__PROVIDED RECORDS__
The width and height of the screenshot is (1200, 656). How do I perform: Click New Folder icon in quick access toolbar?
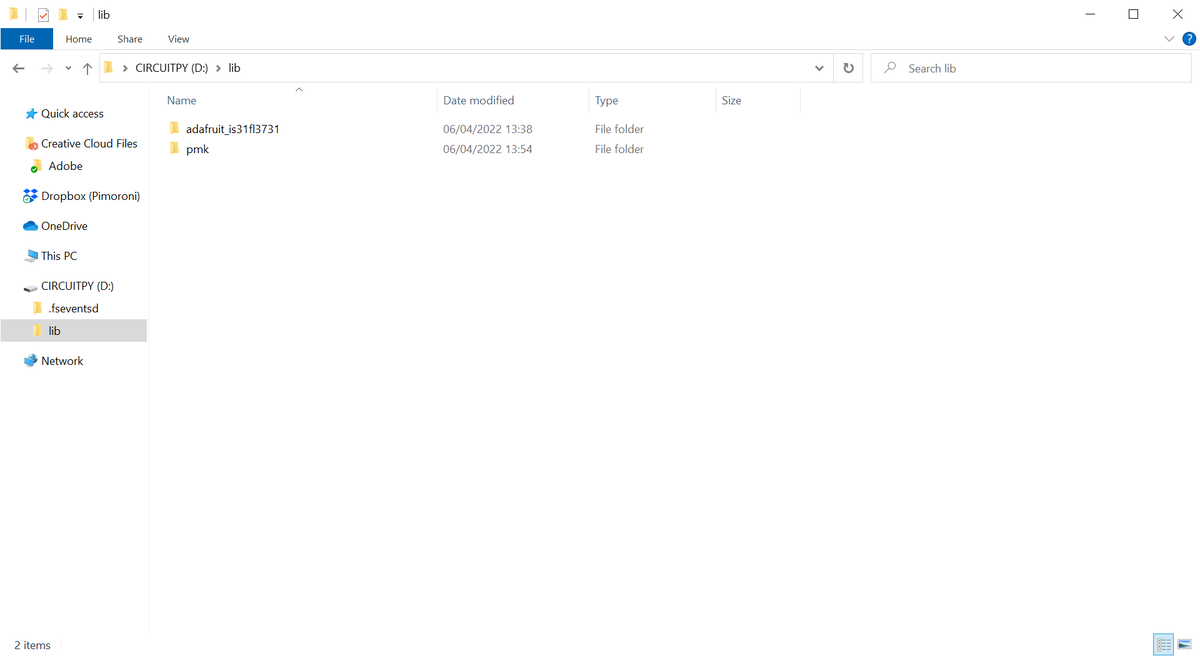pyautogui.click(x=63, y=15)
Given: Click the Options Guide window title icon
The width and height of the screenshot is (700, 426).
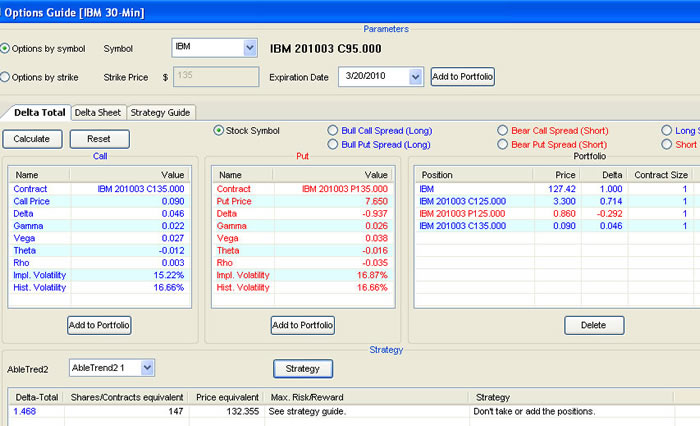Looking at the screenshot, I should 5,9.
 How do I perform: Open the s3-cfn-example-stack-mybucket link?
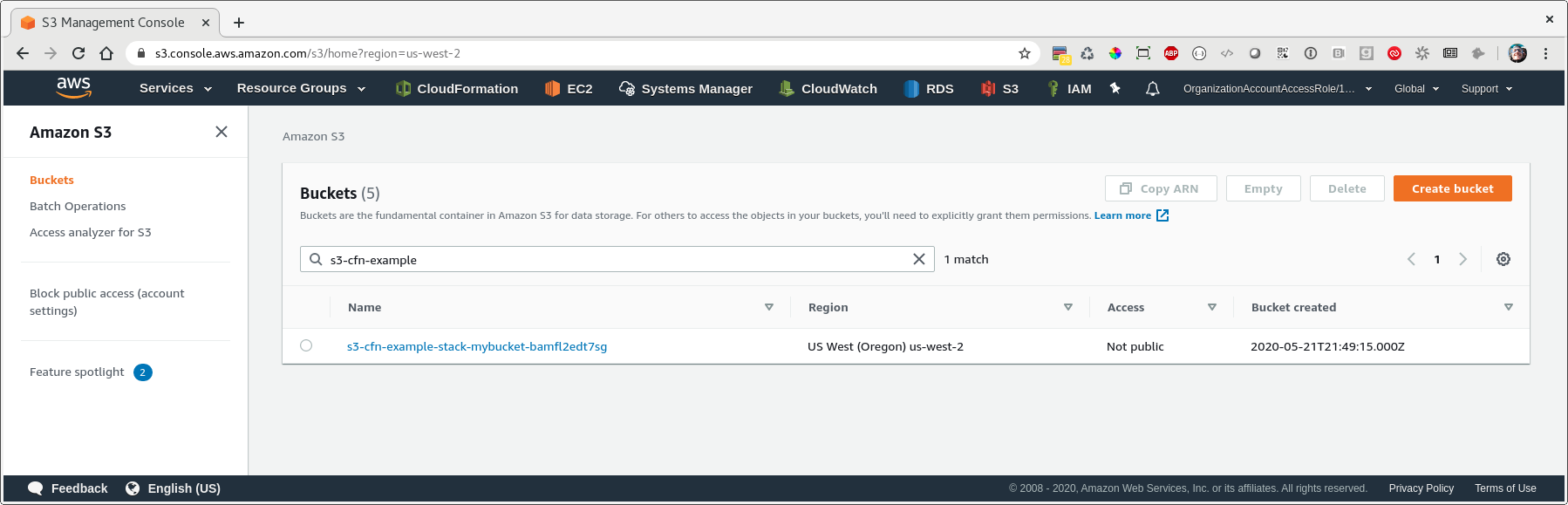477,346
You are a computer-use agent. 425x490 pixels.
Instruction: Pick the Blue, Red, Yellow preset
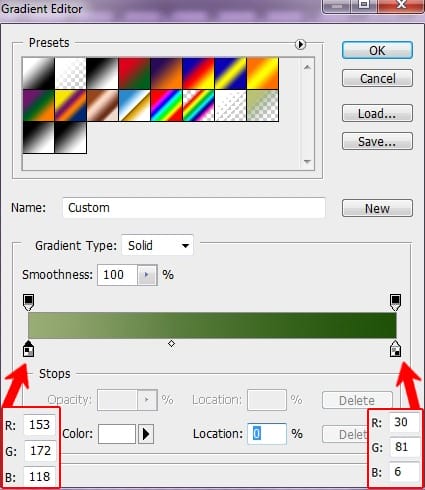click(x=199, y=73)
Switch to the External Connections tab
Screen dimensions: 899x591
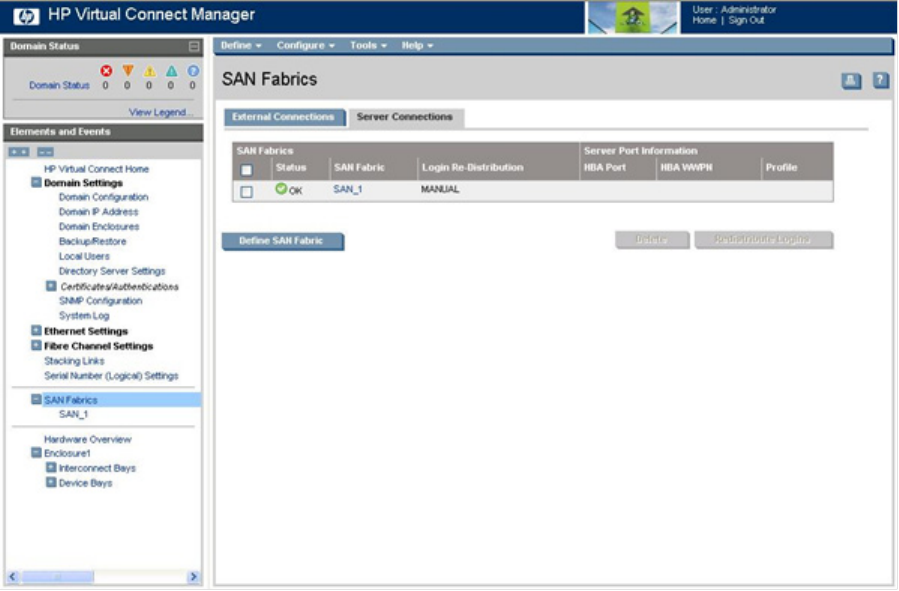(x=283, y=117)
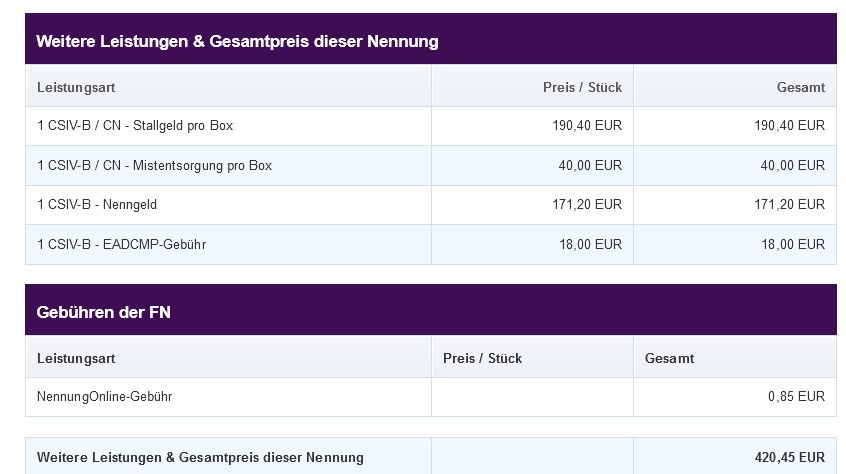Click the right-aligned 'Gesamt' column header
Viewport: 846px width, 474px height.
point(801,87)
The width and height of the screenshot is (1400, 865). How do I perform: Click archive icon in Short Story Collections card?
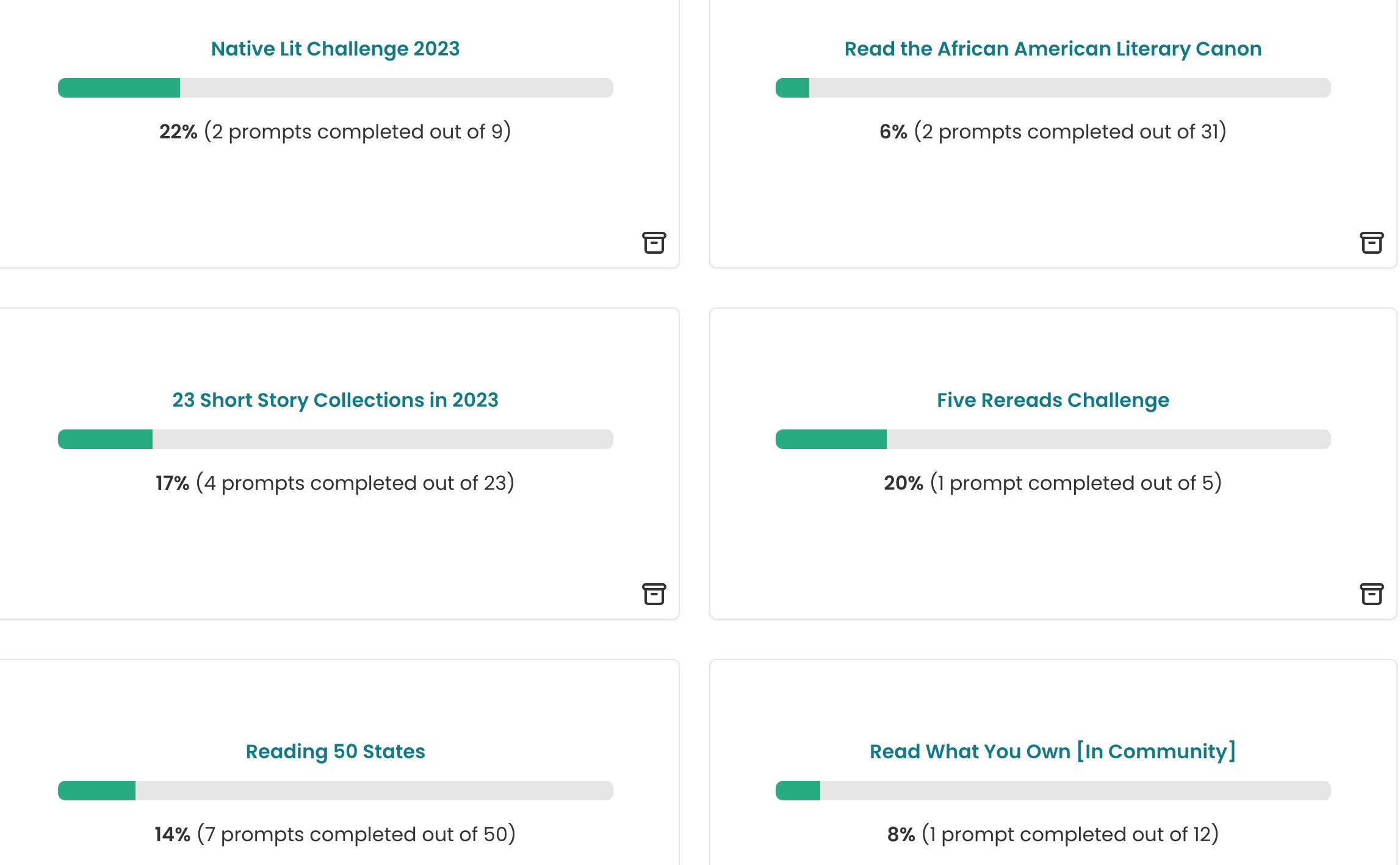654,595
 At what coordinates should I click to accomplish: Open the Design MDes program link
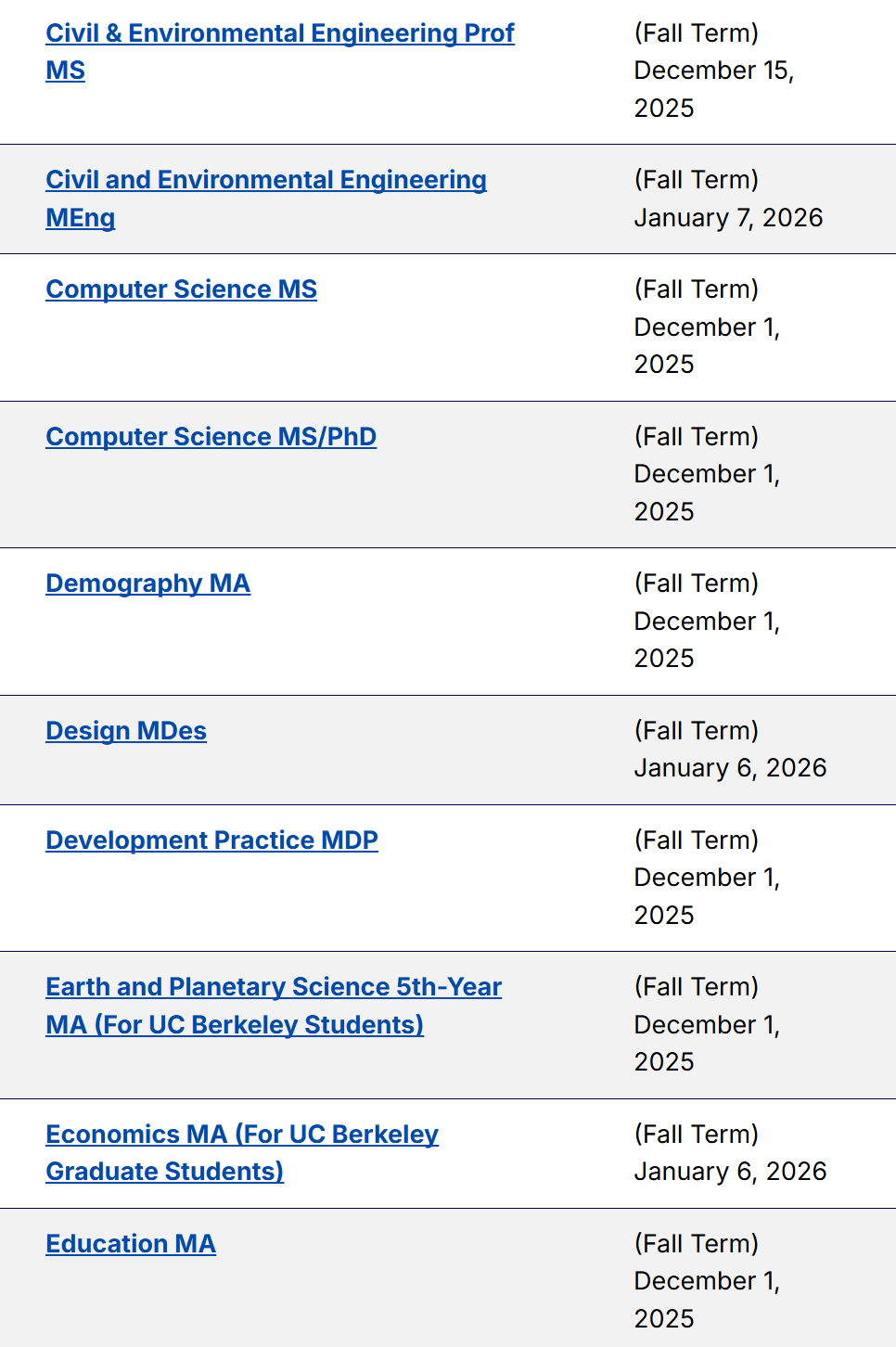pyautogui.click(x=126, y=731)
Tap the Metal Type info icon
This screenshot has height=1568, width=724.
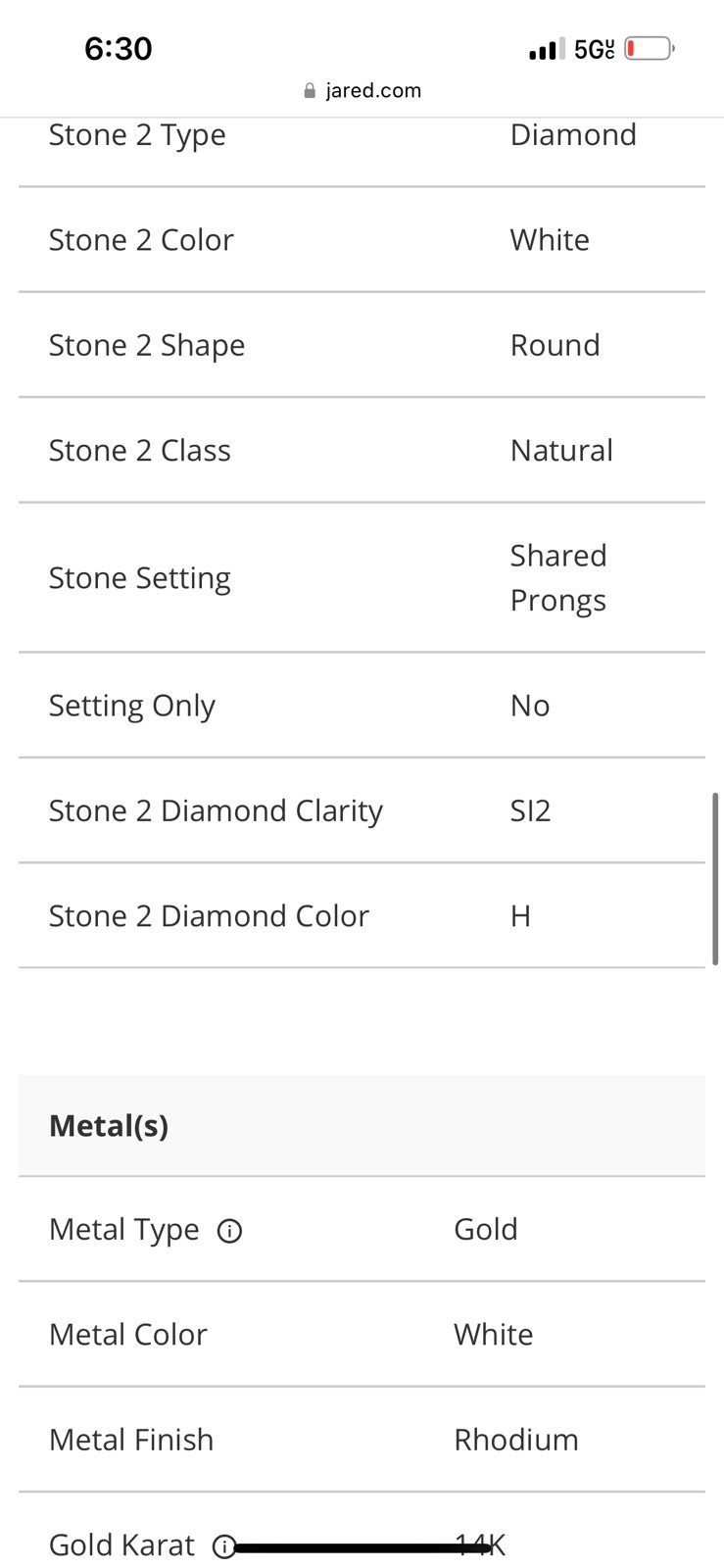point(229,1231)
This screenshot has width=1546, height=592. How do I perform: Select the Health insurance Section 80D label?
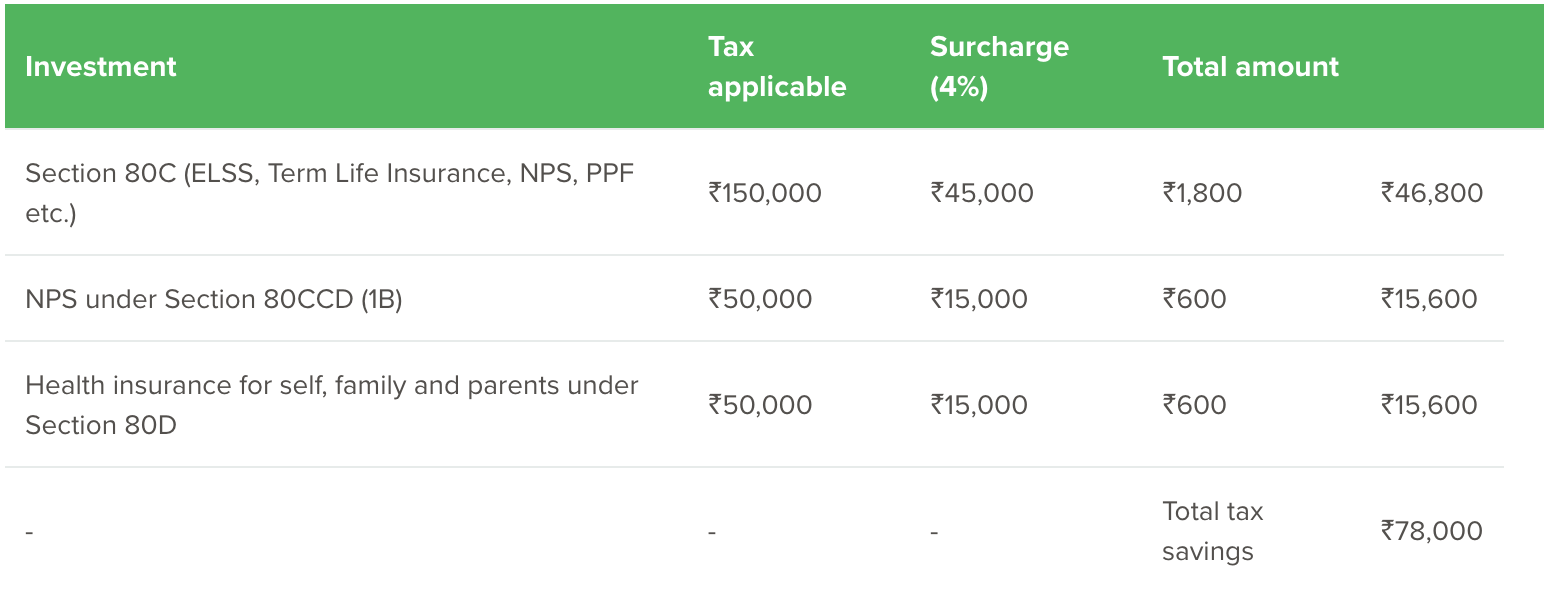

__WHAT YOU HAVE TO DO__
Word for word, restate the lines from the line containing "Tap the Metal Type info icon" through the end of the data, including the first and last of them. Pictures stay out.

__REPLY TO THE TASK__
Tap the Metal Type info icon
This screenshot has height=1568, width=724.
point(229,1231)
This screenshot has width=1546, height=592. How do I perform: Select the Health insurance Section 80D label?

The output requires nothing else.